Ces singularités ont été très étudiées par de nombreuses personnes (parmi lesquels Gurram et al., 1997 ; Weber et al., 2001 ; Huang et al., 2002), pour plusieurs angles, généralement 90° mais également 30°, 45° ou 60° (Del Giudice et Hager, 2001). Les objectifs de ces études furent autant les zones de séparations des écoulements, ou de recirculation engendrée par l’écoulement en jonction ou les courants secondaires qu’il est possible d’observer dans de telles singularités. D’autres se sont intéressés à définir la longueur de la zone de recirculation et sa taille (Best et Reid, 1984 ; Gurram et al., 1997 ; Borghei et al., 2003) en fonction de la largeur du canal, des débits d’entrées et de l’angle de la jonction. Cela nous donne des lois empiriques pour définir, selon le cas qui nous intéresse, ce que l’on devrait obtenir en termes de taille de recirculation.

On dispose donc de nombreuses données bibliographiques qui permettront une bonne validation des simulations. En effet, le nombre d’observations reportées nous permet d’identifier les paramètres clés d’un écoulement en jonction, en étant sûr qu’il ne s’agit pas d’un cas d’écoulement isolé, peu observé, ou non reproduit.

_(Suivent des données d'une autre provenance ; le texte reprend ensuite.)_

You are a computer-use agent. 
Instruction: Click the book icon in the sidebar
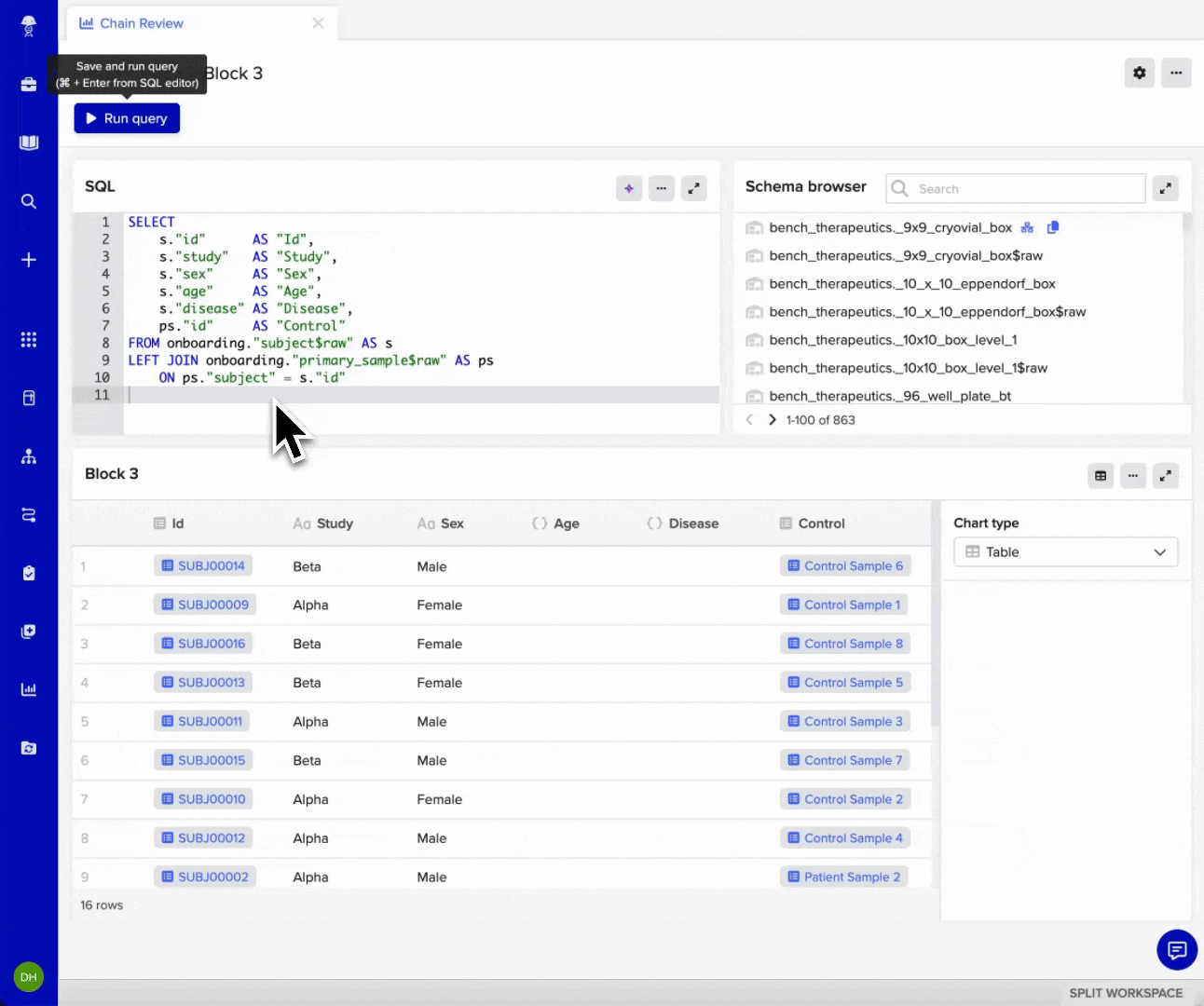coord(28,143)
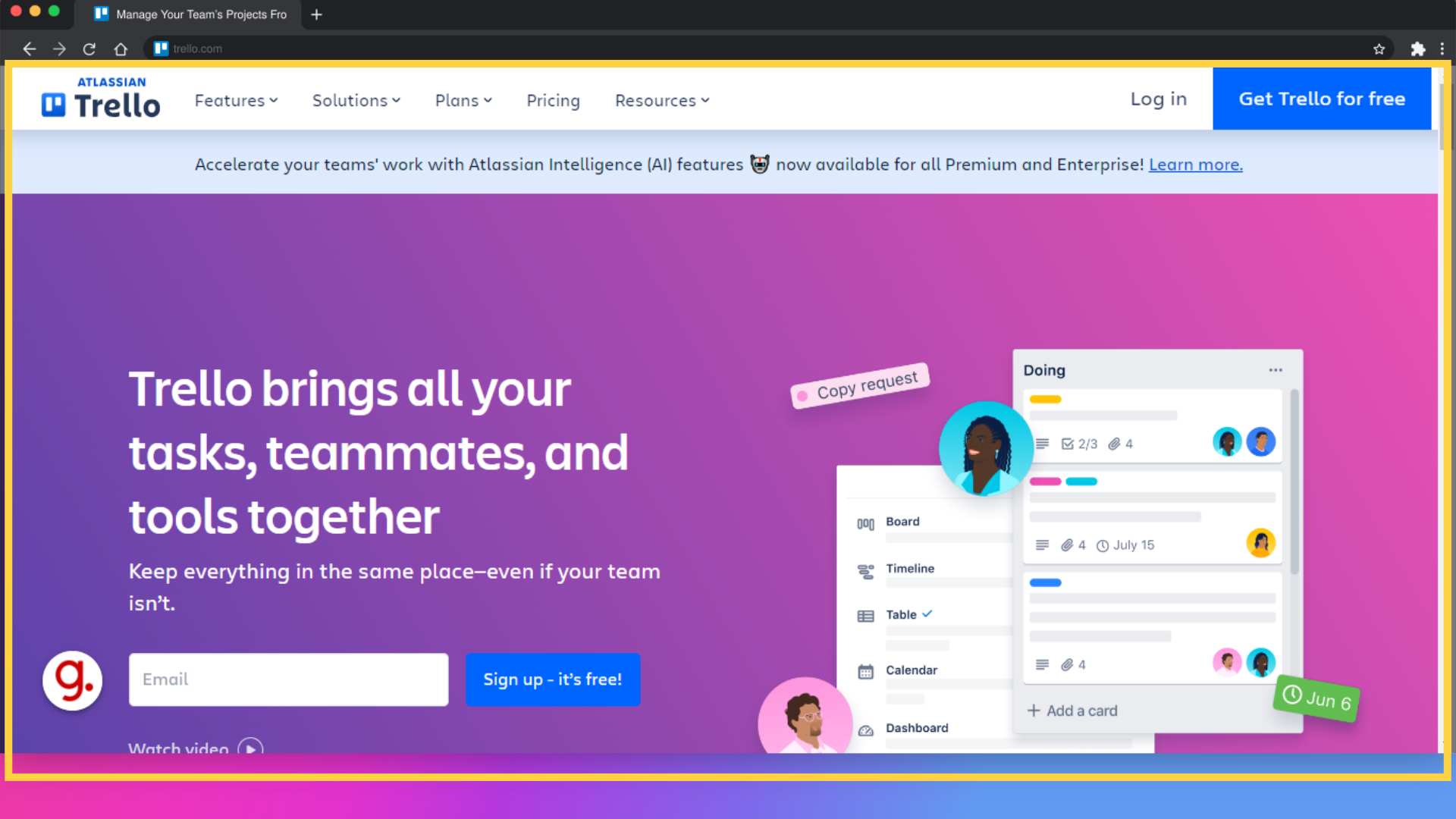
Task: Click the email input field
Action: [288, 679]
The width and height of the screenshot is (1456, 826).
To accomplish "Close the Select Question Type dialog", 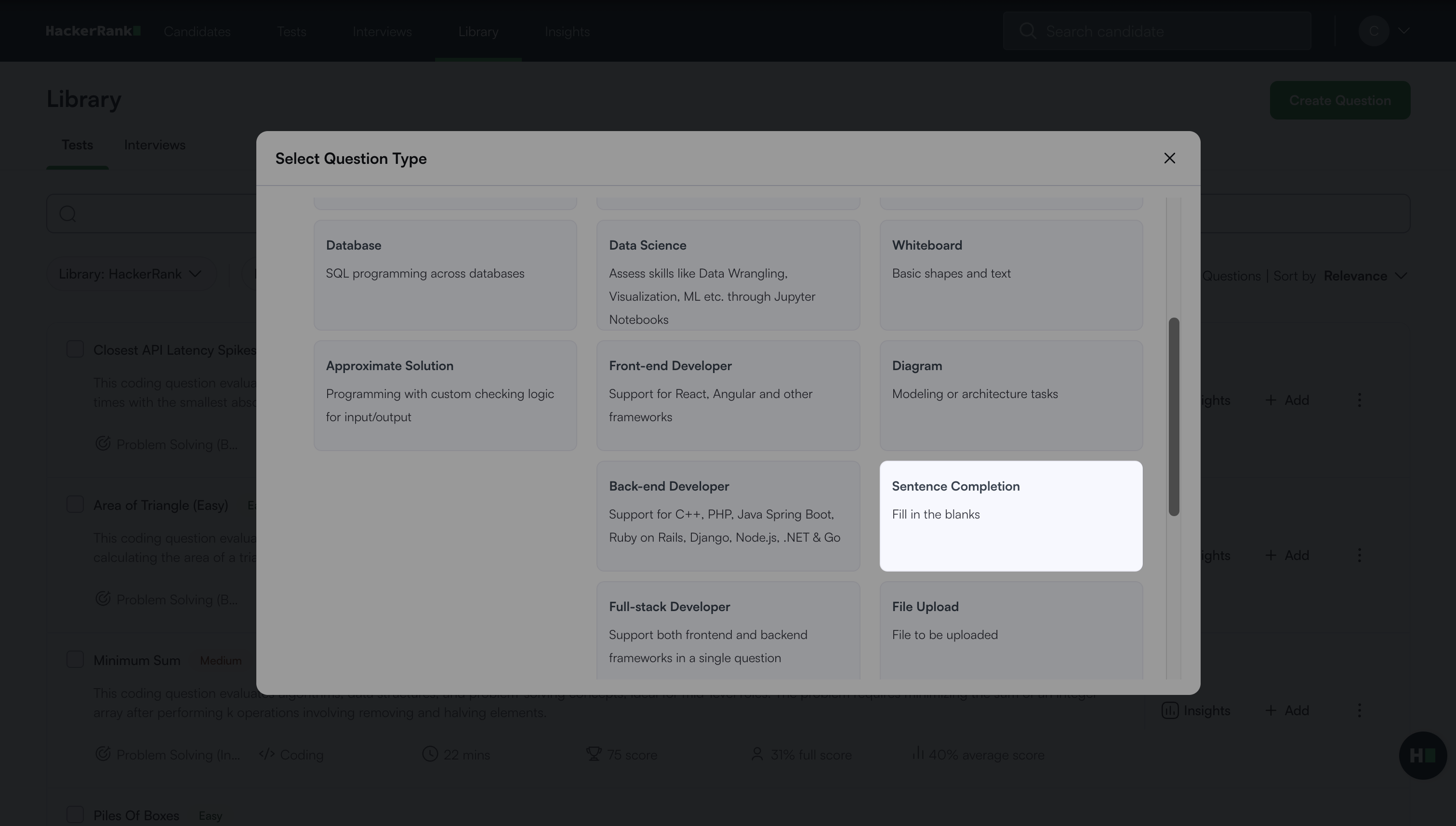I will [1169, 158].
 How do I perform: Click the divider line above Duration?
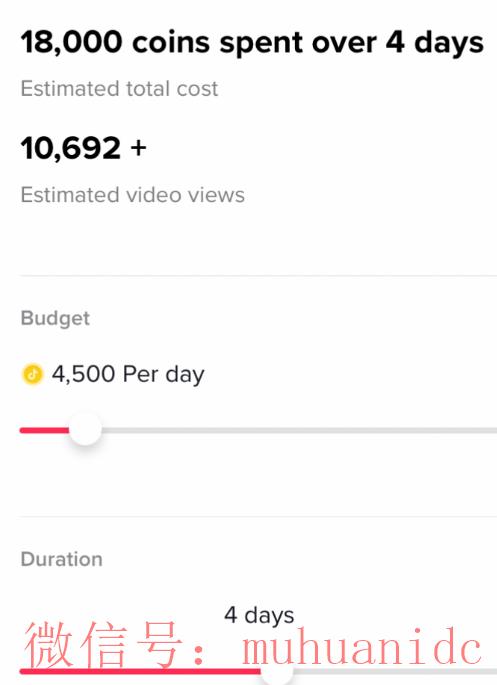(258, 516)
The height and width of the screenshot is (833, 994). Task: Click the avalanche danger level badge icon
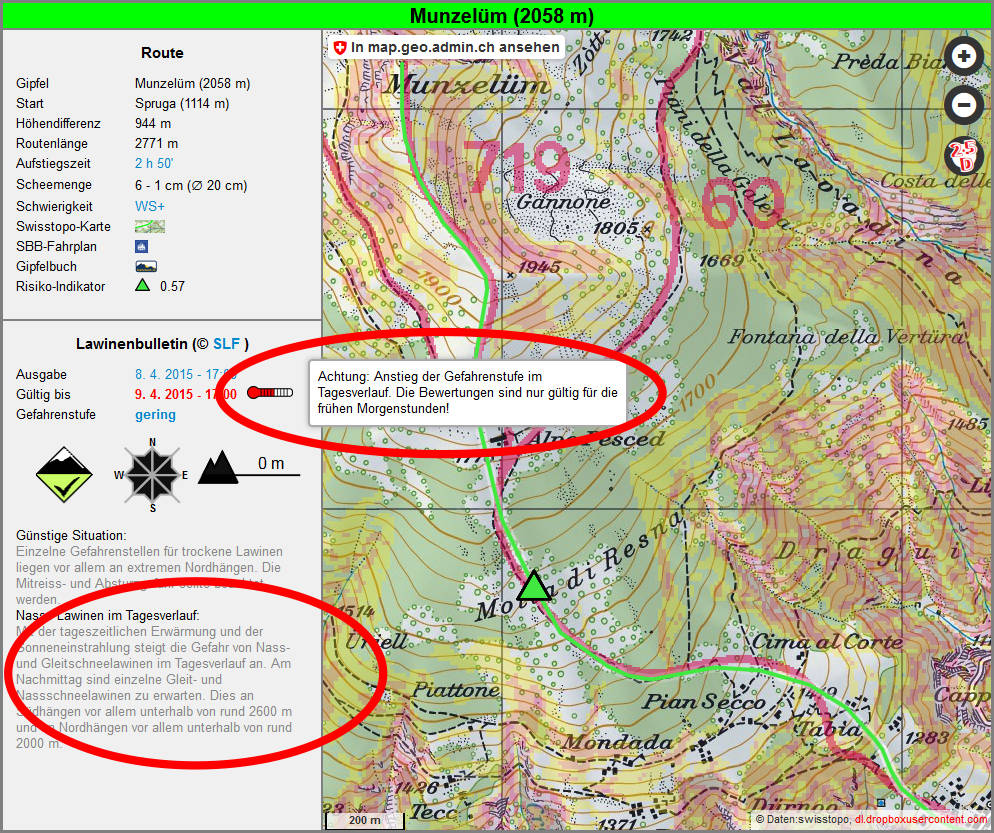63,474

L’état de l’art concernant les études sur les jonctions montrent cependant qu’elles ont essentiellement pour but la reproduction d’écoulement en rivière. Il faut donc vérifier la généralisation de ces résultats au réseau d’assainissement (qui va se différencier dans la forme des

branches –quelconque en rivière, prismatique en réseau-, les rugosités rencontrées, les débits mis en jeu, etc.). Les études numériques ont utilisé différents modèles de turbulence (k-ε standard pour Bradbook et al., 2000 ; k-ω pour Huang et al., 2002 ; k-ε RNG pour Shakibainia et al., 2010) avec une bonne capacité des modèles à représenter l’écoulement en jonction. Les choix concernant les algorithmes de couplages pression-vitesse est souvent indiqué (PISO, pour Huang et al., 2002, choisi pour sa robustesse ; SIMPLE pour Shakibainia et al., 2010). Enfin, Shakibainia et al. (2010) indique également leur schéma de discrétisation (Power-law, qu’ils préfèrent au Second-Order Upwind pour des questions de difficultés de convergence). D’une manière plus générale, l’écoulement en bifurcation a déjà été testé avec de nombreuses stratégies de modélisations, fournissant nombre de résultats de validation. Cela en fait un cas très intéressant pour établir notre méthodologie de simulation et pour réaliser une comparaison des performances des différents modèles. Enfin, on remarque que les jonctions n’ont pas été étudiées dans un but métrologique (influence de la singularité sur des capteurs débitmétriques placés à l’aval).